Similar considerations may also explain the effects of Cobl deficiency on the tooth enamel in mandibular molars. Since an increased enamel thickness was observed during amelogenesis in Cobl KO mice when compared to WT mice, Cobl functions seem to exert an inhibitory influence on the processes of enamel secretion by reducing the release of enamel matrix proteins. Consistently, the investigation of the elemental enamel composition of mandibular molars at P10 revealed a delayed enamel maturation, as the carbon content in the Cobl KO enamel was increased when compared to the WT. Cobl could have a promoting influence on the processes of enamel maturation so that the degradation and removal of matrix proteins and the secretion of enamel minerals proceed more quickly. The greater shortening of the enamel-forming cells from P0 to P10 under Cobl deficiency could also represent changes in the functions of ameloblasts and have a lasting effect on enamel formation.

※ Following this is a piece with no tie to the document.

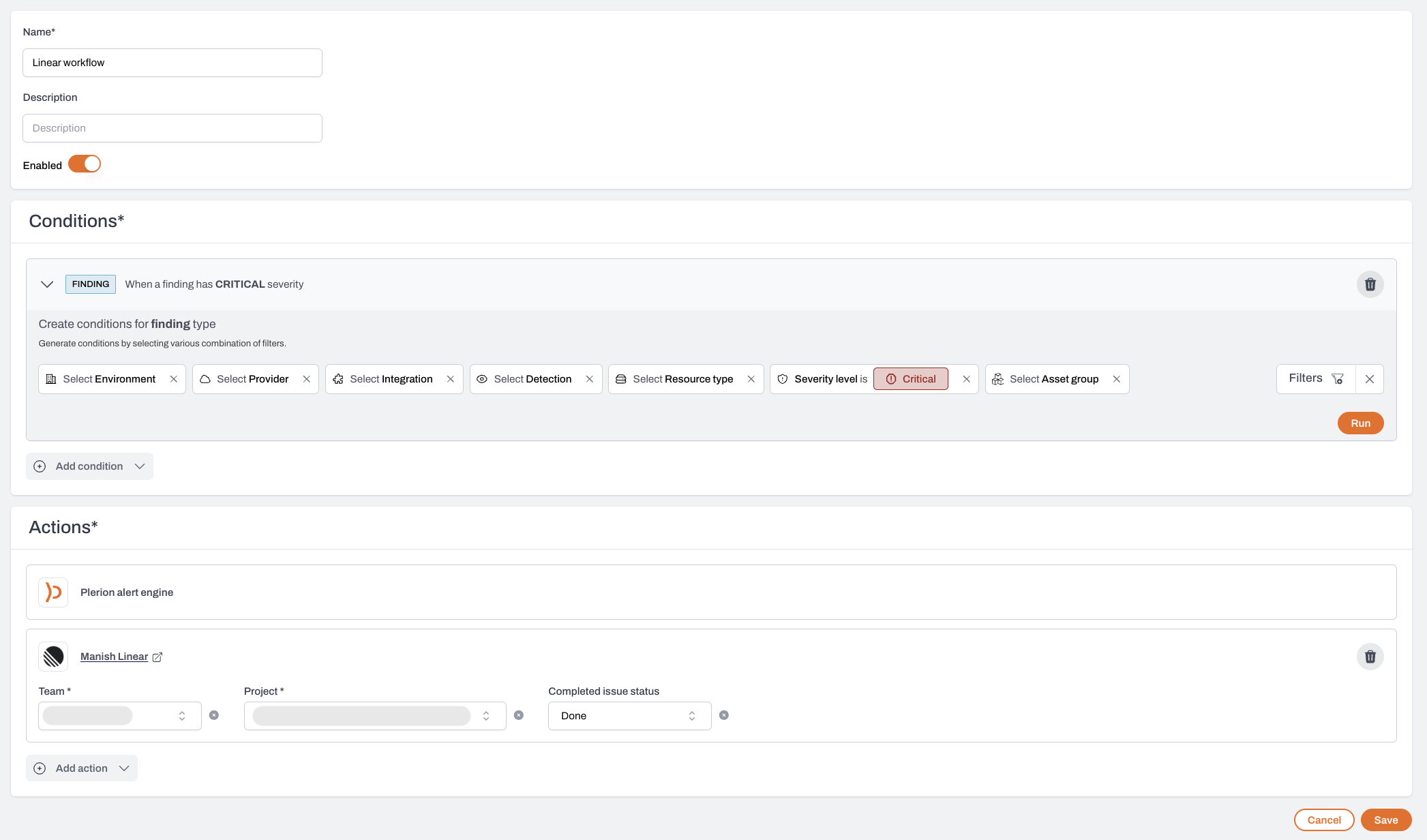The image size is (1427, 840).
Task: Open the Manish Linear link
Action: coord(113,656)
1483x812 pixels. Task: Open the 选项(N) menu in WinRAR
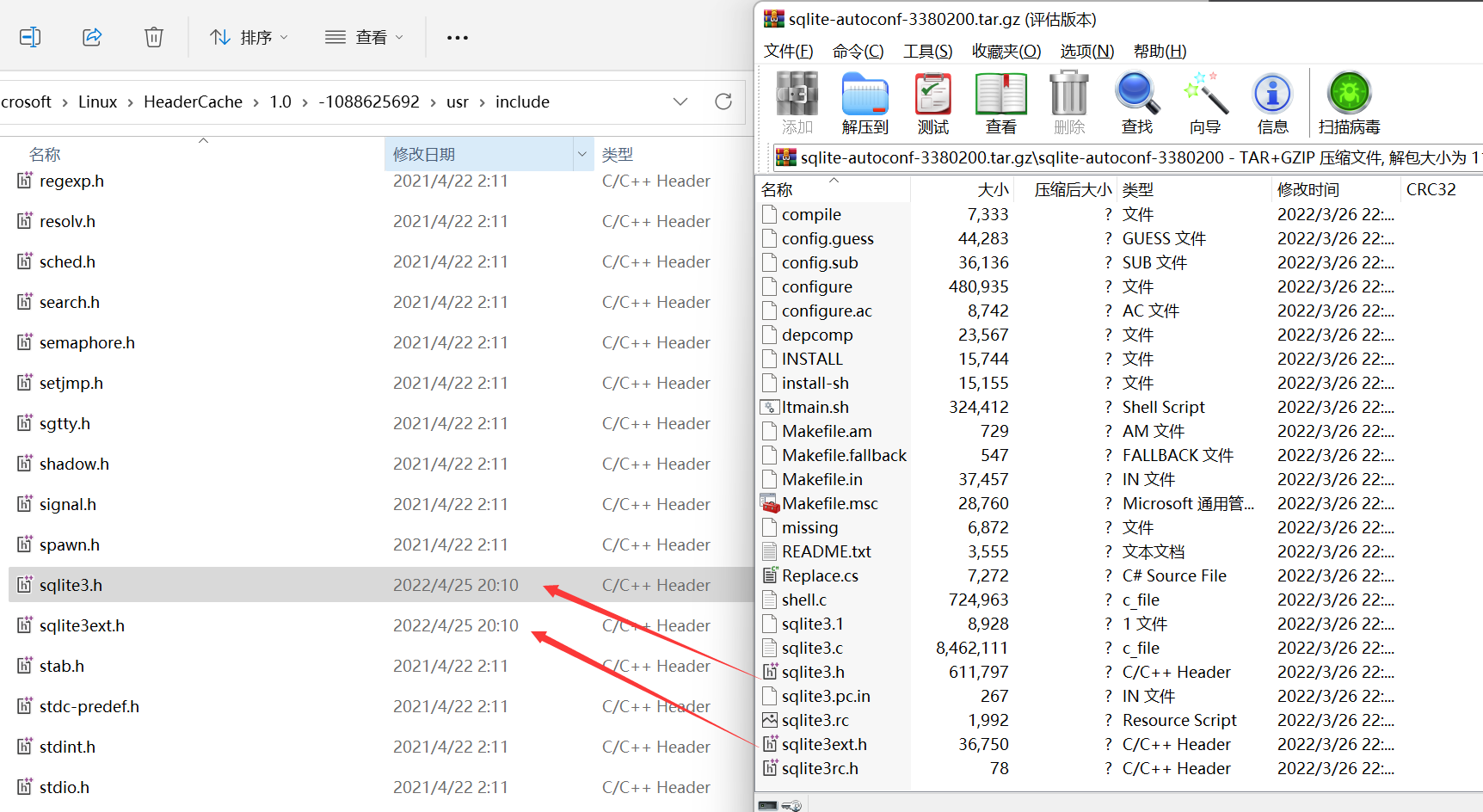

Our study thus revealed that the actin nucleator Cobl is required for proper expansion and mineralization of tooth enamel and these findings are related to development-dependent Cobl functions in ameloblast morphology control and in apical F-actin organization in ameloblasts. The observed local and temporal differences in the Cobl KO phenotypes hereby are related to the fact that also the processes of enamel secretion and maturation are complex and do not occur simultaneously within the developing tooth crown.